HPC Cluster

Logging In

To login to the CSE HPC cluster, open an ssh connection to cse-hpc.cse.ohio-state.edu using PUTTY or another SSH client. You will be placed on one of the servers in the login pool and given a terminal that you can use to compile programs and submit jobs to run on the cluster. Please do not run intensive jobs on the login servers as these are a shared resource and not intended for running compute jobs.

Running jobs using SLURM

Interactive Jobs

Interactive jobs are used for testing, debugging, and developing your code before running it on the larger batch partition, allowing you to ensure your code will run correctly before using more computing resources.

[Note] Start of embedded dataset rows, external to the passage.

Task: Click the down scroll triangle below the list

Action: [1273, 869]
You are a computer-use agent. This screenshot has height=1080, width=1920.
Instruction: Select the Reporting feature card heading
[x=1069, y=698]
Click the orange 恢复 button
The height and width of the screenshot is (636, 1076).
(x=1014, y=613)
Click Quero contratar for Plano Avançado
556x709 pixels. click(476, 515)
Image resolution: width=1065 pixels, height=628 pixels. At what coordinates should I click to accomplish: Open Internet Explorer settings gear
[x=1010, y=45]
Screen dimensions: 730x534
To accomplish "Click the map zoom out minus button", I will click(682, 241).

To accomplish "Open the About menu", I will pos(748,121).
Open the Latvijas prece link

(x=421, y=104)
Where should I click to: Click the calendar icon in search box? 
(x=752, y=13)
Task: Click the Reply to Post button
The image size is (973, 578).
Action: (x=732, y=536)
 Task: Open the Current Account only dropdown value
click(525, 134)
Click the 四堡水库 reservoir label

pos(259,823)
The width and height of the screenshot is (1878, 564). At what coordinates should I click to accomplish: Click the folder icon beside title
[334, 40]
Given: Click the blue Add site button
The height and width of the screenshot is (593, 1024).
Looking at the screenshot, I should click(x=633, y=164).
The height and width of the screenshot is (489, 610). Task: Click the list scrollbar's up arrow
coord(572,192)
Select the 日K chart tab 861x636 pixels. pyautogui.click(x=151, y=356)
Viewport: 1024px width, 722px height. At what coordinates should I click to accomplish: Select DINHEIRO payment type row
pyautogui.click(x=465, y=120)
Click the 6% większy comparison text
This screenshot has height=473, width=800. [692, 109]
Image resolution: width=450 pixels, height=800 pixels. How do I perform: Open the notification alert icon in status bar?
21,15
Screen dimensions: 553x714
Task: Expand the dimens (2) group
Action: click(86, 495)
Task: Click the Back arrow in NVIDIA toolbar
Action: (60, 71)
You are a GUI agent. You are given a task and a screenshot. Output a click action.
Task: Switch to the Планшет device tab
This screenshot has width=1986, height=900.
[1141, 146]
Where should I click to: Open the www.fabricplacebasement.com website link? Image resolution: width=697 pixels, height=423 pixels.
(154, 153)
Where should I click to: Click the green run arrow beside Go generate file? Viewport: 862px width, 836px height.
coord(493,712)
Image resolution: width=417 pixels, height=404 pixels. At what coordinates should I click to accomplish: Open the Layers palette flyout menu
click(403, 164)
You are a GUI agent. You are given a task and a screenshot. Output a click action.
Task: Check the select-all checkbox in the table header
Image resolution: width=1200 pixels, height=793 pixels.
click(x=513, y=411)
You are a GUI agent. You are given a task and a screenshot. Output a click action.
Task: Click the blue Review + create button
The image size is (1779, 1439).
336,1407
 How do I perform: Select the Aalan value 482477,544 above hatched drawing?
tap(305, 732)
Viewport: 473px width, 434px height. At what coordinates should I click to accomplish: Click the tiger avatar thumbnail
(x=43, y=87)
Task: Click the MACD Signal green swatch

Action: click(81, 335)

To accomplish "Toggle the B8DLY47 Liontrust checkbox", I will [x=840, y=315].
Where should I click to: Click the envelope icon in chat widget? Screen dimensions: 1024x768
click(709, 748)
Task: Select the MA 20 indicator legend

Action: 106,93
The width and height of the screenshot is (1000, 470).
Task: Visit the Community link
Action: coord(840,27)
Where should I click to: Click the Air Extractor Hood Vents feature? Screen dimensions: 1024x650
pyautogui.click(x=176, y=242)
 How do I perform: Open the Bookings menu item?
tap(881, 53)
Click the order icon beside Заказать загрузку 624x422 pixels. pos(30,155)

To run an interactive job:

  1. Copy any files you need to your /data/$USER folder. This folder is the only one that is mounted across all cluster nodes. If you attempt to run a job out of your /home/$USER directory, it will fail. Your /data/$USER folder has a quota of 100GB so make sure to keep only the files you need for your currently running jobs in there.
  2. Change directory to your /data/$USER folder.
  3. Run ‘salloc –p interactive –t HH:MM:SS’ to request an interactive job. This will give you a shell on the allocated machine with a time limit of HH:MM:SS. The maximum runtime of any interactive job is 4 hours.
  4. Run your command in the shell. If you would like to run your command with MPI, you will need to run it using ‘srun –mpi=pmi2 /path/to/binary’.
  5. Exit the shell using the ‘exit’ command to end your allocation and release the node.
  6. Copy any results back to your /home/$USER folder from your /data/$USER folder.

Batch Jobs

Batch jobs are used for running actual tests or experiments with your code, after any debugging has been done locally or on the interactive node, and have access to greater resources than interactive jobs.

To run a batch job:

  1. Copy any files you need to your /data/$USER folder. This folder is the only one that is mounted across all cluster nodes. If you attempt to run a job out of your /home/$USER directory, it will fail. Your /data/$USER folder has a quota of 100GB so make sure to keep only the files you need for your currently running jobs in there.
  2. Change directory to your /data/$USER folder.
  3. Create a script file for your batch job. A simple example is shown below:
  4. Run your job using ‘sbatch /path/to/script/file’. You will be given a job number when the job is submitted.
  5. Wait for your job to run. You can check the status of the queue using the ‘squeue’ command.
  6. Once your job runs, you will be able to collect your results from the slurm-JOB_NUMBER.out file.
  7. Copy any results back to your /home/$USER folder from your /data/$USER folder.
#!/bin/bash
#SBATCH –p batch –N 10 –t 1-01:01
srun –mpi=pmi2 mpiprog

The script file runs in the directory where the job is submitted by default. This batch file runs in the batch partition, with 10 allocated nodes, and a time limit of 1 day, 1 hour, and 1 minute as specified by the #SBATCH line. The script also runs an MPI program using ‘srun’. The maximum number of nodes for any batch job is 42 nodes and the maximum time limit is 2 days.
 

Additional Information

If you would like to cancel any of your running or pending jobs, you can cancel them using ‘scancel JOB_NUMBER’.

Remember that the cluster will backfill smaller jobs into the spaces between larger jobs. You should only request the resources (i.e. number of nodes and runtime) you need for your job to increase the chance that your job will be scheduled.

More information for running commands under SLURM can be found in the man pages for each command and on the SLURM web page

Using LMod to load the MPI module

  1. To load the MPI module, run ‘module load mpi/mvapich2-2.3.2-x86_64’. This will add tools like ‘mpicc’ (MPI C Compiler) and other helpful tools to your path so you can use them.
  2. To unload the module, run ‘module unload mpi/mvapich2-2.3.2-x86_64’.